Oil prices rallied at the open in Asia Tuesday on Federal Reserve measures to boost the coronavirus-hit US economy, offsetting concerns about a failure to approve a rescue package.
US benchmark West Texas Intermediate was up 4.3 percent at $24 a barrel while Brent crude, the international benchmark, rose 3.8 percent to $28 a barrel.
Prices have fallen to multi-year lows in recent weeks as lockdowns and travel restrictions to fight the virus hit demand, and top producers Saudi Arabia and Russia engage in a price war.
The Fed unveiled a batch of additional aggressive measures to support the economy on Monday, including buying unlimited amounts of US Treasury debt and new steps to lend directly to small- and medium-sized companies.
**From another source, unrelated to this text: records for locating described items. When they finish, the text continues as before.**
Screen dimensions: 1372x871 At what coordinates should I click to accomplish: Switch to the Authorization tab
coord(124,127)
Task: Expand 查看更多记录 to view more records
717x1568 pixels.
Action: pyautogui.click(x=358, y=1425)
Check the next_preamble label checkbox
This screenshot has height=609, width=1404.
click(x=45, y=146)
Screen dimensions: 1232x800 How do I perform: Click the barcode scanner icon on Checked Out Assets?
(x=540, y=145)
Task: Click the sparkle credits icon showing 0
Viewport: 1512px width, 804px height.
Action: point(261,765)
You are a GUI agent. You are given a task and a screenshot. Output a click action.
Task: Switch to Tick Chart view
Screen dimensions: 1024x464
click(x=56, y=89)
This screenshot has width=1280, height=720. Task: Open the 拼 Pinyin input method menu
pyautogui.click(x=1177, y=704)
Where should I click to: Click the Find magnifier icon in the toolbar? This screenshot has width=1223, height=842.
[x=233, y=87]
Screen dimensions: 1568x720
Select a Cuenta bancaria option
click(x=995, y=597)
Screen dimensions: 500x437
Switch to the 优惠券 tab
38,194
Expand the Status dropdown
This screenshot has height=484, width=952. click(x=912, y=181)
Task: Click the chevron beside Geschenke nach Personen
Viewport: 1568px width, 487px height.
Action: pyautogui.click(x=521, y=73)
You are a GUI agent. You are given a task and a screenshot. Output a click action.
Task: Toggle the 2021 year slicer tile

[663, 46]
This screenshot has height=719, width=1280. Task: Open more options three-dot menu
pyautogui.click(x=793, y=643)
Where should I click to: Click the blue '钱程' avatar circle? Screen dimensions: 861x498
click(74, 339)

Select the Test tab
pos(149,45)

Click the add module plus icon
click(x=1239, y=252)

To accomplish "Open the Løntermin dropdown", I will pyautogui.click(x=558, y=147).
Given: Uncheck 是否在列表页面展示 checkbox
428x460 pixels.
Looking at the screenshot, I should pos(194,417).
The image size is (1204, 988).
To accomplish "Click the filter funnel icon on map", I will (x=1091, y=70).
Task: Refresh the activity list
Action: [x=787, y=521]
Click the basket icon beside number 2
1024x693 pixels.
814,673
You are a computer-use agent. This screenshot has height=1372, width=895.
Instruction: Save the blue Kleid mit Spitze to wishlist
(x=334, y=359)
Still, gains on stock and oil markets were capped when Democrats again blocked a massive rescue package for the teetering US economy.
The bill had proposed funding for American families, thousands of shuttered or suffering businesses and the nation's critically under-equipped hospitals.
AxiCorp chief markets strategist Stephen Innes said optimism over the package has helped dampen the oil market sell-off.
But he cautioned: "The problem is, however, all the money in the world is not going to get people back on planes so long as the virus is spreading, and travel bans are in place."